Читаем Новый Мир ( № 1 2011) полностью

Последний раз я видел Беллу тридцать лет назад. Она бродила в черном пеньюаре по одесской квартире с булавками во рту и мелком в маленькой крепенькой руке. Вместо сантиметра Белла Тарнопольская пользовалась шкурой кобры, которую привез из Индии дядя Шура. Цепкие веселые Беллины глазки источали сахарный сироп и пищевой уксус. Ее кукольный рот с базарными проклятьями никогда не закрывался. Ее золотые зубы перегрызали нить. Я думаю, она была замаскированной лилипуткой.

Белла родилась от неудачного бабы-Раиного мужа, который был еще до дяди Шуры. Только ради нас тетя Белла становилась человеком невысокого заурядного роста. Все свое лилипутское белье, лилипутские книжки и лилипутский мармелад она держала в отдельном лилипутском комоде. Белла обшивала пол-Одессы, и я уверен, что с нею расплачивались скорпионами. Наконец, она держала в прихожей живого мраморного дога, который в полумраке обнюхивал тебя влажными мраморными ноздрями и вежливо наступал на ногу каменной лапой. Лапа весила столько же, сколько колонна Эрмитажа. Местный храм искусства и начинался с Беллиной прихожей, потому что из-за дога выглядывала картина со скучной бурей. Вода на картине напоминала плохо прожаренную яичницу. Рядом с картиной стоял граненый флакон бледных духов, в котором плавала щепка. Я думал, что это обломки кораблекрушения. Желтая вода из картины как-то проникла во флакон и установила там свою власть. Точно так же считал и мраморный дог.

Одесская швея-мотористка, хлебнувшая израильского счастья, превратилась на пороге могилы в сплошное мужество. Она собирается справлять свой юбилей в ресторане, и весь Израиль в ужасе. И еще она собирается жить, хотя врачи в один голос запретили Белле даже и думать об этом.

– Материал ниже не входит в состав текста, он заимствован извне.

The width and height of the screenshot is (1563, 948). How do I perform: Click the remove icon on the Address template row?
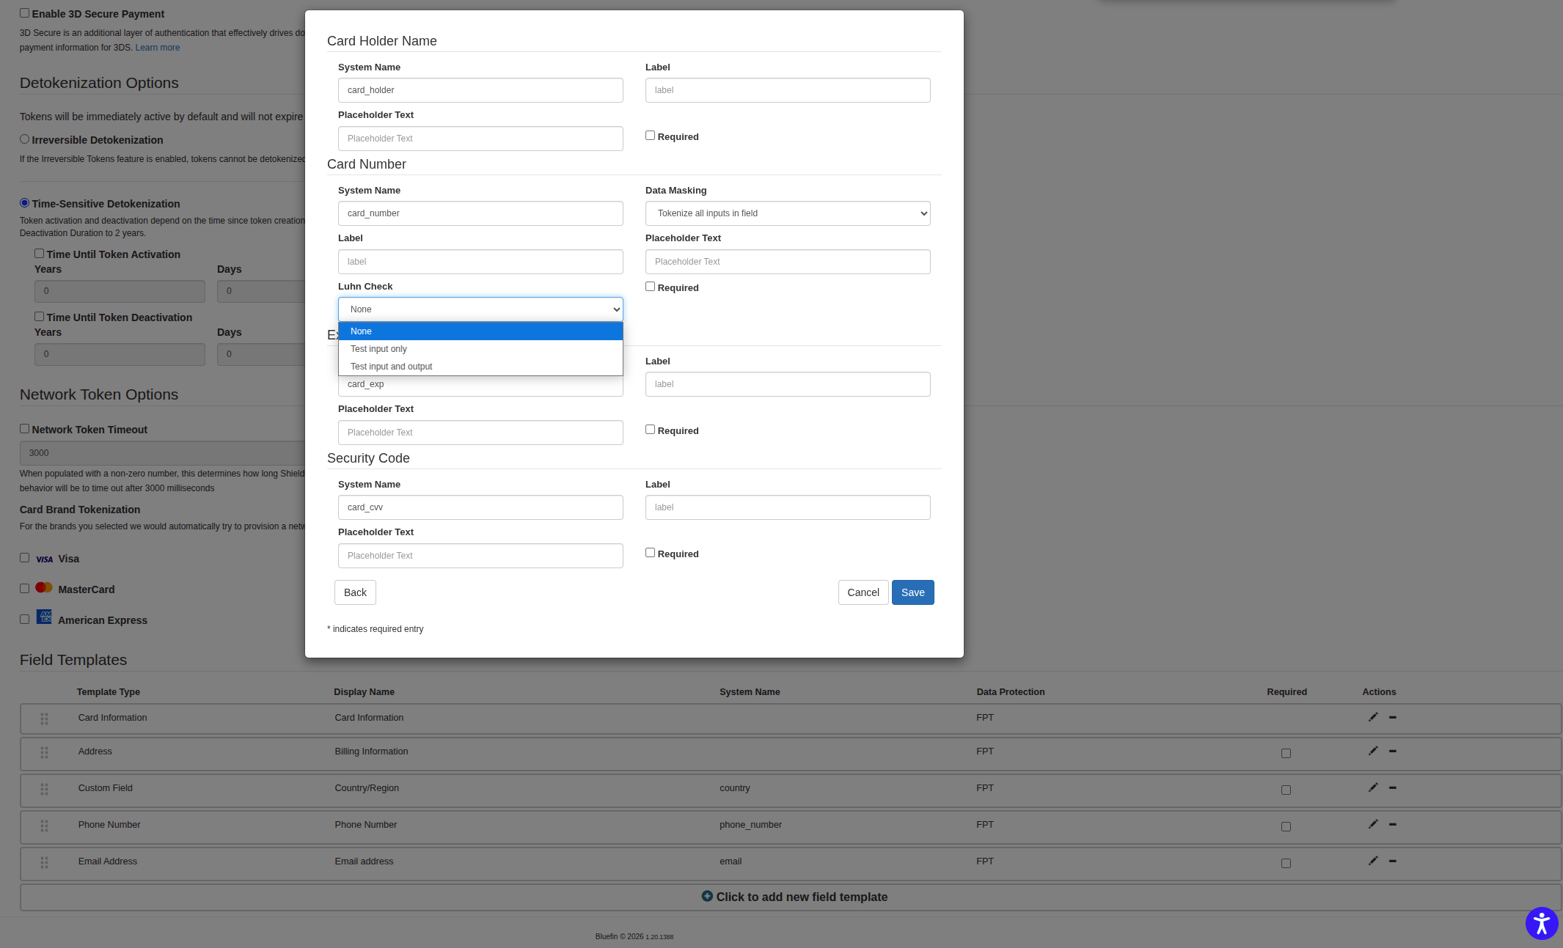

Моя мать слеплена из того же сахалинско-одесского теста, но мать другая. В ней нет жизнерадостного хамства. Мать вышколена сценой, классическим репертуаром. Она все еще не забыла чуткого беспамятства седой Сольвейг, которая сидит на норвежском валуне, сколоченном из одесской фанеры. Да и житомирско-казанская линия, непотопляемая логика отца сковала миром условностей это экзотическое теплолюбивое растение. Ей непросто было играть малокровную скандинавку. Однако соленые сахалинские метели и колонны советских Пер Гюнтов, которых гнали через поселок вахрушевские вертухаи, помогали входить в образ…

 

В мареве запорожской степи, под полуденным солнцем, раскалившим лафеты орудий, я вижу парня в каске и ловлю на себе пепельный взгляд моего отца.